> **YOUR TASK**:
Gather all lines in the data that hold the string "agent".

> **TASK INPUTS**:
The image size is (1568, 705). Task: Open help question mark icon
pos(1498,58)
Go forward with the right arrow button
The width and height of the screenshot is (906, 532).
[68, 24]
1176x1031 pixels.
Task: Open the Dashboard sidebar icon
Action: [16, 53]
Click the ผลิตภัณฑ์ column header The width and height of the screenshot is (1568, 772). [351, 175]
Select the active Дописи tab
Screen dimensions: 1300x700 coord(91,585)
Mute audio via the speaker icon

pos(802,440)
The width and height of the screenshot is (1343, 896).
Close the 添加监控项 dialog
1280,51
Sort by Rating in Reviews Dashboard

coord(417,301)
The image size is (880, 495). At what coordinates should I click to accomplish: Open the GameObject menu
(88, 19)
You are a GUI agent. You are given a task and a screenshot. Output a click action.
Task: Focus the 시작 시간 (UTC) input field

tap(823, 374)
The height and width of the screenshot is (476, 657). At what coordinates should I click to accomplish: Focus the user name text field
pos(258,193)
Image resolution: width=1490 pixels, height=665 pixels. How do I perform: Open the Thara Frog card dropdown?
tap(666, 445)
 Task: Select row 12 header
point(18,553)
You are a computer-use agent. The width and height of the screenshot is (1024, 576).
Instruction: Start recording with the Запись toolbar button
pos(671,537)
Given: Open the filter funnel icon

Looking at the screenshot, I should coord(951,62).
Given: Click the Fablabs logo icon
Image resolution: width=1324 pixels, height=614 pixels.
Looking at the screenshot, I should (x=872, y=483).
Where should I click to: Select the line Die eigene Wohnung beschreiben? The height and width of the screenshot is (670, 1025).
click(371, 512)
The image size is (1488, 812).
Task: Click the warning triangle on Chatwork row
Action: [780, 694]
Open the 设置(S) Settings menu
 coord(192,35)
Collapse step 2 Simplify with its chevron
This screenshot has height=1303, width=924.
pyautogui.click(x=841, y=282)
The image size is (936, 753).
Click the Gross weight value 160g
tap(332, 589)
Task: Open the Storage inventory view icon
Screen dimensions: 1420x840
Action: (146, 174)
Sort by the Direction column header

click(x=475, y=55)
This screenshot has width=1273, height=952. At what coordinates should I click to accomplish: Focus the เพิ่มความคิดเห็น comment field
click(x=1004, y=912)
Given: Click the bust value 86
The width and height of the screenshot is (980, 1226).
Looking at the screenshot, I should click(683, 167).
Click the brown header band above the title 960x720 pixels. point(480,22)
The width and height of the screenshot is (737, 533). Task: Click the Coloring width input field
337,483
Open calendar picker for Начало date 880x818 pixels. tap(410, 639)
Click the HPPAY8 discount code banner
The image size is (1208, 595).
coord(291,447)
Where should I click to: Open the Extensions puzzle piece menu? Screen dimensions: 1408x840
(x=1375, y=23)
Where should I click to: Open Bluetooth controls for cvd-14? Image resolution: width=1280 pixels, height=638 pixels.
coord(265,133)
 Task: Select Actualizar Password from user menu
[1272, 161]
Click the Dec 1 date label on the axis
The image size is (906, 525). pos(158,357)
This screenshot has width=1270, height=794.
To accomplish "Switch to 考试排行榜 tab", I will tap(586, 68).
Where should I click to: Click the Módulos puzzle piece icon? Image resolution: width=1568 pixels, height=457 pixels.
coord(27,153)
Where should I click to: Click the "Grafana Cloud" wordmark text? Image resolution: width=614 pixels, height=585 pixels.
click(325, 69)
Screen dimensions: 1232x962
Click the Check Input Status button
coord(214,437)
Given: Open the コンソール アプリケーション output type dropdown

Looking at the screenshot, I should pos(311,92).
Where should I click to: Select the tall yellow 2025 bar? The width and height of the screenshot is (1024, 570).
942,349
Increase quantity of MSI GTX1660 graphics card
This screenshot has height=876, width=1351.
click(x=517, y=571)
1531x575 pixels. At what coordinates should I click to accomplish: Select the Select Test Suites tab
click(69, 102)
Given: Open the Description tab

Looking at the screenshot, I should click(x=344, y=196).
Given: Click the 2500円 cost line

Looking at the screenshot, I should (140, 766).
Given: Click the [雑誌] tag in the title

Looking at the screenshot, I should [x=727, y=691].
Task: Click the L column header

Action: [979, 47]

> **RESPONSE TO THIS EXERCISE**:
You are a GUI agent. You are given a task and a screenshot. Output a click action.
You are a computer-use agent. The width and height of the screenshot is (1024, 576).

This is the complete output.